(3)所有者不明土地・建物管理制度の創設
所有者不明土地・建物管理制度の創設(令和6年4月1日に施行されました)
「不在者財産管理人」、「相続財産管理人」などの従来からある制度では、対象とする不在者の財産、相続財産の全般を管理するという人に着目した制度ですが、今回の改正により、特定の土地・建物のみを管理処分するための『所在者不明土地建物管理制度』が創設されました。
所有者不明土地管理制度の手続きの流れ(概要)
(1) 申立て
まず、手続きは不動産所在地を管轄する地方裁判所への申立てから始まります。
申立権者は所有者不明土地等の管理についての利害関係人(共有地における不明共有者以外の共有者)等に限られています。また、申立ての際には予納金(不動産管理に必要な費用を確保するためのもの)を支払う必要があります。
(2) 異議申立期間の公告
その後、裁判所は当該不動産について、所有者不明土地管理制度の申立てがされた旨や異議を届け出ることができる旨を公告(1カ月以上の期間)します。
(3) 管理命令の発令・管理人選任
裁判所が所有者不明不動産について管理が必要と認めた場合、管理人が選任され、管理命令が発せられます。管理人は事案に応じて弁護士や司法書士、土地家屋調査士などの法律専門職が選任されることが想定されています。
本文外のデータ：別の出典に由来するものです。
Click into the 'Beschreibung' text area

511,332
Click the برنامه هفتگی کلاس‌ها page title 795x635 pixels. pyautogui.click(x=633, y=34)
なお、当該不動産の登記簿には管理人が選任された旨が嘱託登記によって公示されます。
管理人の権限と義務
(1) 管理人の権限
管理人には対象となった不動産の管理権限が与えられます。
管理人は、管理はもちろんのことですが、裁判所の許可を得れば不動産を売却する、建物であれば取り壊すなどの処分をすることもできます。また、管理人は管理に必要な費用の前払いや報酬を受けることができます。
(2) 管理人の義務
管理人は所有者に対して善管注意義務※を負います。また、管理対象が共有持分だった場合には共有者全員に対して誠実公平義務を負います。他にも、不動産を売却して金銭が生じたとき、管理人はその金銭を供託して、その旨を公告する義務があります。
注)善管注意義務
善管注意義務とは「善良なる管理者の注意義務」のことであり、立場・職業から鑑みて通常期待される程度の注意を払う義務のことです。なお、前述の通り管理人には法律専門職の選任が想定されているので、要求される注意義務も厳しくなるものと考えられます。